Raouf is a great example of someone who likes to get involved. She is the student council secretary; a member of congressional debate; has participated in S!NG; is a member of JV basketball and soccer; and has done internships at The New York Hall of Science and The Museum of Natural History.

Julia Maher
The Congressional Debate team prepares for an upcoming tournament,

“I think extracurriculars are as important as you want them to be. Like everyone says, it’s not about quantity, it’s about quality. Do you just decide to join these clubs and sports because you think colleges will think you’re cool, or do you want to do it because you genuinely enjoy what you’re doing?” Raouf said.

There are undoubtedly drawbacks to extracurriculars. More time dedicated to after school activities means less time to do homework and get enough sleep. If students are overwhelmed, they could become stressed and their grades could start to suffer.

But on the flip side, this very situation may help a student learn time management skills and organization. After a few nights of staying up until 3 a.m. doing homework, a student will probably start using her free periods for work and ease up on the procrastination. We are all guilty of it.

“It got really stressful. I had to rush to get my work done. If there’s one thing I learned last year, it’s that time management is extremely important,” said Raouf, regarding her academic workload on top of her busy extracurricular schedule.

“Overall, extracurriculars help grades because it forces students to learn time management,” Cai said.
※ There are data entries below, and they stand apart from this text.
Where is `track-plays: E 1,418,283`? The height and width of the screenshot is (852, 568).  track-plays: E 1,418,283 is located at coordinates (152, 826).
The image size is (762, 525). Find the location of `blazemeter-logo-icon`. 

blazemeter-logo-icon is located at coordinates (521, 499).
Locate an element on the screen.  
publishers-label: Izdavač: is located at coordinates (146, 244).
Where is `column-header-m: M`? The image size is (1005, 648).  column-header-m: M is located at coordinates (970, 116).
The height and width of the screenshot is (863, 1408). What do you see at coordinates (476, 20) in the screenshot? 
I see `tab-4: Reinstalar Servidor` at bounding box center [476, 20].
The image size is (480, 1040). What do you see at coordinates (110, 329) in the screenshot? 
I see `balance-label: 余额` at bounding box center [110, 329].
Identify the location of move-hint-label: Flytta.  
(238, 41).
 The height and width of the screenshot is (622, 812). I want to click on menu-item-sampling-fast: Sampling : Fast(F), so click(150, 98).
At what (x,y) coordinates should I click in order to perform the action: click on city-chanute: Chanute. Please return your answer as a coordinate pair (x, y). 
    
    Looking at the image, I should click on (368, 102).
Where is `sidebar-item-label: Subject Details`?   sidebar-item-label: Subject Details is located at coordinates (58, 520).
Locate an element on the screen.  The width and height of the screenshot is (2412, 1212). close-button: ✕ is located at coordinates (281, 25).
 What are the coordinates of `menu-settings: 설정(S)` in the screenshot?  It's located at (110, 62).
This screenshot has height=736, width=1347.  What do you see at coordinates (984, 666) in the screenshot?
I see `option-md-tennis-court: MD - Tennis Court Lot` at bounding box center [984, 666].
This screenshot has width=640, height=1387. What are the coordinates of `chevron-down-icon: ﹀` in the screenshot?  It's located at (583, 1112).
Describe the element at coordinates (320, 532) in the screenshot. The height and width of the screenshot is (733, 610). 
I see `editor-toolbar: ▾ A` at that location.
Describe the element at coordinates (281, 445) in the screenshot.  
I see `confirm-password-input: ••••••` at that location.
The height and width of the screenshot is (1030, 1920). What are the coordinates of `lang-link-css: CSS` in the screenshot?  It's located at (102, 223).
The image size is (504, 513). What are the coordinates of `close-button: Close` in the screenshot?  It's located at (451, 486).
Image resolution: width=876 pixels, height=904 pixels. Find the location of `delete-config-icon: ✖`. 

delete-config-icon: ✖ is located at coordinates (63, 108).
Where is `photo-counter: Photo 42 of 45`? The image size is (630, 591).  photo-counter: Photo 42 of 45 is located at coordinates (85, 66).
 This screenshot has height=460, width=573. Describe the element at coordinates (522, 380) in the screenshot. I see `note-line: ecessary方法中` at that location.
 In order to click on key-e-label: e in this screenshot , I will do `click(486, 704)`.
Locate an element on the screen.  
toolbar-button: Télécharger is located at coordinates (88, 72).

Unfortunately, many students feel pressured to join a club or sports team simply to improve their chances of getting into their dream college. This could lead to a student feeling trapped in an activity that they do not particularly enjoy for the sake of their future. I got really lucky with stage crew, and I found an activity that I love and look forward to.

Extracurriculars are supposed to be a place where you can find new friends and de-stress, not continuously worry about college applications. You can spend time with close friends and make the memories that will define your high school experience.